I’ve been dreaming a lot lately. My meds give me vivid as fuck dreams that often would leave me tired all day because I’d been on such amazing nighttime adventures.
Smoking weed would make me dream not and so for years I was able to sleep in black silence, with no memory of twilight travel.
Once in Southern Puget sound my friend asked me what I thought dreams were and I told her I thought they were messages from tūpuna. She agreed, and we both talked about how our pot smoking might be blocking important messages from ancestors…three hummingbirds found us that day and flew circles around our heads before darting away into the distance. We ate huckleberries, blackberries and blueberries from bushes as we walked home contemplating.
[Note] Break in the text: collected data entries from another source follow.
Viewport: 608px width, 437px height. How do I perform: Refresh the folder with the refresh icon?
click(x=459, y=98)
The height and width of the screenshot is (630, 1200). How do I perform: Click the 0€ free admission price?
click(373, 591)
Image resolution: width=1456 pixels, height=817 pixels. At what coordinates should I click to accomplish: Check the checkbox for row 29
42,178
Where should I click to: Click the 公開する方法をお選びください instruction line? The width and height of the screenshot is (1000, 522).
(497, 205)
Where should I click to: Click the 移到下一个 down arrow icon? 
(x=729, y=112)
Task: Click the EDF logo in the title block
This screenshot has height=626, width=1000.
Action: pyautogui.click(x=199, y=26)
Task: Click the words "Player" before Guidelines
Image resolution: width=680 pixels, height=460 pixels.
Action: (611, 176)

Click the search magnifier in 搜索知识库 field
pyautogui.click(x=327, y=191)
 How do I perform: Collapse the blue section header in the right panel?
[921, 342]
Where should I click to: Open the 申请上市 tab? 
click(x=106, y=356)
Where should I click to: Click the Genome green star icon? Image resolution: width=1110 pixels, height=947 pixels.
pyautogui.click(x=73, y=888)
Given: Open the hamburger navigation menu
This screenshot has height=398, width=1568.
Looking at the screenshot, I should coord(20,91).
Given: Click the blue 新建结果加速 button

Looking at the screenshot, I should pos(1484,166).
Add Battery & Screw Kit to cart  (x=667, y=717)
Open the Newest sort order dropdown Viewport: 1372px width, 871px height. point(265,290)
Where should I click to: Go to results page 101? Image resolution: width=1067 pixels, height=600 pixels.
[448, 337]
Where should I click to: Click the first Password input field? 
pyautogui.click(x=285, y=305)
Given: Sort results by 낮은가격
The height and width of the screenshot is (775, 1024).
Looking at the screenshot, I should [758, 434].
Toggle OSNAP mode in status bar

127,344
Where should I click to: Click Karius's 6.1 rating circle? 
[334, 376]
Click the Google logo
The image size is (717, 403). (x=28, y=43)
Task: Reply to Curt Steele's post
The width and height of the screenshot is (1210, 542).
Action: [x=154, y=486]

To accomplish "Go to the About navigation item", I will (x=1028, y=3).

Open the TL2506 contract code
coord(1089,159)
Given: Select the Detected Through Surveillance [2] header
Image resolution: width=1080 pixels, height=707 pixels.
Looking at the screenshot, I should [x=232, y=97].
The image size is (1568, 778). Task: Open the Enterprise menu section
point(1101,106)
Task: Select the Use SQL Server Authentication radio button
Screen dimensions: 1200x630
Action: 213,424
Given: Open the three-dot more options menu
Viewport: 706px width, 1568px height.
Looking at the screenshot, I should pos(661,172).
I’ve stopped smoking weed for quite a while now and have been dreaming about the facial moko I want to get. Last night I dreamed of applying for a 50K public art commission. I’m making plans for both, and they’ll both be epic.
Time for my midas touch to morph between dream states and reality. Actuality rates right up there. Bear the weight of existence, the existential exodus between crisis and catharsis is carrying me to places beyond painful pasts.
Craft new futures and fly, flit like those hummingbird ancestors, like all those other birds that always drop their feathered messages from the sky. Collect the goodness and wear them in bundles around my neck.
What the heck, be that mermaiden whose scales turn to feathers…cascade between dimensions of fluid imaginings x.